Actions to take:
#1 Answer these from the text on security lists below:
(a) What inbound policy does a security list have by default?
(b) A security list can be the source or destination in up to how many security rules?
(c) In the diagram, which security list has its inbound policy set to permit?
#2 From the text on security lists below, copy the passage starting at "A security rule acts" and ending at "this security list.".

Page text:
++++++

By default, a security list has its inbound policy set to deny and outbound policy set to permit. However, you can specify a different outbound policy when you create a security list. If you specify the outbound policy as deny, then you can set up security rules to override that policy. Similarly, you can create security rules to permit inbound traffic from specified sources, over specified protocols and ports, to the instances in that security list.

Note:

A security rule acts only on a policy that is set to deny. If a security list has its outbound policy set to permit (the default), then you don’t need to define security rules to enable outbound traffic from instances in that security list.

When you create a security rule, you can specify a security list as a source or destination in that security rule. A security list can be specified as the source or destination in up to 10 security rules.

The following diagram shows the relationship between instances and security lists.

Communication paths between security lists with different inbound and outbound policies
In this diagram,
  • Security-list-c has the inbound policy set to permit. So traffic from the other security lists can reach the instances in this security list, as indicated by the arrows. Traffic from the Internet can also reach the instances in this security list.

++++++

Provided material:
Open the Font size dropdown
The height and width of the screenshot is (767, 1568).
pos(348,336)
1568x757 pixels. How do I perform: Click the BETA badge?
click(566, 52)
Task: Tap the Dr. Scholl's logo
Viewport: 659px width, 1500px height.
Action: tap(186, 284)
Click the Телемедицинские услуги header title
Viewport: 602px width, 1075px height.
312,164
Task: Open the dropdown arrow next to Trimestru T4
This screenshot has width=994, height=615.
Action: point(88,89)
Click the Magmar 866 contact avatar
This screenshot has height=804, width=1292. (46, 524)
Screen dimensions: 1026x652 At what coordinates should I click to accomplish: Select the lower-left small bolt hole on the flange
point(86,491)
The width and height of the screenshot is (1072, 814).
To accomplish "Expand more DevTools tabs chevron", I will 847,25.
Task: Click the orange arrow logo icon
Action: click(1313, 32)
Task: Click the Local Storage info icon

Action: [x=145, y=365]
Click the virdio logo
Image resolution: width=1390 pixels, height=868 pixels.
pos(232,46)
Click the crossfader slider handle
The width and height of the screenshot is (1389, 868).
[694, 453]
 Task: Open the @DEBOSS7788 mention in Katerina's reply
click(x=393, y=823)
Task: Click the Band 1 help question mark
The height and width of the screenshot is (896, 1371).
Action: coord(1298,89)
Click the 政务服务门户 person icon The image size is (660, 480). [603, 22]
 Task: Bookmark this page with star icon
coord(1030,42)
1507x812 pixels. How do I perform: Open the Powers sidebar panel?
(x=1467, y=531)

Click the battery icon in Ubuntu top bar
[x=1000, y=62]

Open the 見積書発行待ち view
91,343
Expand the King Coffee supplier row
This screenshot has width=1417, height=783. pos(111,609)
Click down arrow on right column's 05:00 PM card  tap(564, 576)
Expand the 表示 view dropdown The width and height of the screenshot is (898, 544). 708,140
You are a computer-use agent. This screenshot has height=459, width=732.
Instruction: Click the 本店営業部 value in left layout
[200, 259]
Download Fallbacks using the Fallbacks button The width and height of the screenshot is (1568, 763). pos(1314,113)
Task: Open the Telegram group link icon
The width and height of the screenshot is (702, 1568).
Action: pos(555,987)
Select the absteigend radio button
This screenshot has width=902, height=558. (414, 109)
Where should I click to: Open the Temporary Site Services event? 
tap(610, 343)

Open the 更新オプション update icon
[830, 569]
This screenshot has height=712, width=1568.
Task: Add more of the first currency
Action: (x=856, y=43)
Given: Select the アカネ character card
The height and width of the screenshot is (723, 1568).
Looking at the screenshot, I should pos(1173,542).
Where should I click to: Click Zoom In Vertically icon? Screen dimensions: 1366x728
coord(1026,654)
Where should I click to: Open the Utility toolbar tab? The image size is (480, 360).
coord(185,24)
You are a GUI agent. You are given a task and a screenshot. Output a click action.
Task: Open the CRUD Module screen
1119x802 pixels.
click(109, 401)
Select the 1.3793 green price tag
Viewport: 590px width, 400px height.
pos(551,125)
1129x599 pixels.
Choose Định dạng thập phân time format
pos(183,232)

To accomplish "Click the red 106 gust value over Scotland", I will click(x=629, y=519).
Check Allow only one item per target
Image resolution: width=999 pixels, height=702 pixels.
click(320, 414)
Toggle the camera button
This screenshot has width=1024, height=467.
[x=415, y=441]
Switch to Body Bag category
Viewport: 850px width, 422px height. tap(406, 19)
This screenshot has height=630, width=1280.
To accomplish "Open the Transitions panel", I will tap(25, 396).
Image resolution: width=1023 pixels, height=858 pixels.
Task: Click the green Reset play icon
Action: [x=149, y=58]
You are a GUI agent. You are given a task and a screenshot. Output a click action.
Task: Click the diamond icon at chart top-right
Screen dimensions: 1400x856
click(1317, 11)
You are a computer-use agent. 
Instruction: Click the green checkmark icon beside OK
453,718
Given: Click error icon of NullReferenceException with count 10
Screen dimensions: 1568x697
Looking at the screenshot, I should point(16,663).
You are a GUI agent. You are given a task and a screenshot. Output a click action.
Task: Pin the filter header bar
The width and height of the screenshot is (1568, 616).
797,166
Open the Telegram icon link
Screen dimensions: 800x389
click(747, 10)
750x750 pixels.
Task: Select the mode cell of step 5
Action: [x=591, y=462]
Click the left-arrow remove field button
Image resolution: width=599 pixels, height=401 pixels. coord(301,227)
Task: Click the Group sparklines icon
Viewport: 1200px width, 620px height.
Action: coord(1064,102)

++++++

Responses by task:
#1
(a) Deny.
(b) 10.
(c) Security-list-c.

#2
A security rule acts only on a policy that is set to deny. If a security list has its outbound policy set to permit (the default), then you don’t need to define security rules to enable outbound traffic from instances in that security list.

When you create a security rule, you can specify a security list as a source or destination in that security rule. A security list can be specified as the source or destination in up to 10 security rules.

The following diagram shows the relationship between instances and security lists.

Communication paths between security lists with different inbound and outbound policies
In this diagram,
  • Security-list-c has the inbound policy set to permit. So traffic from the other security lists can reach the instances in this security list, as indicated by the arrows. Traffic from the Internet can also reach the instances in this security list.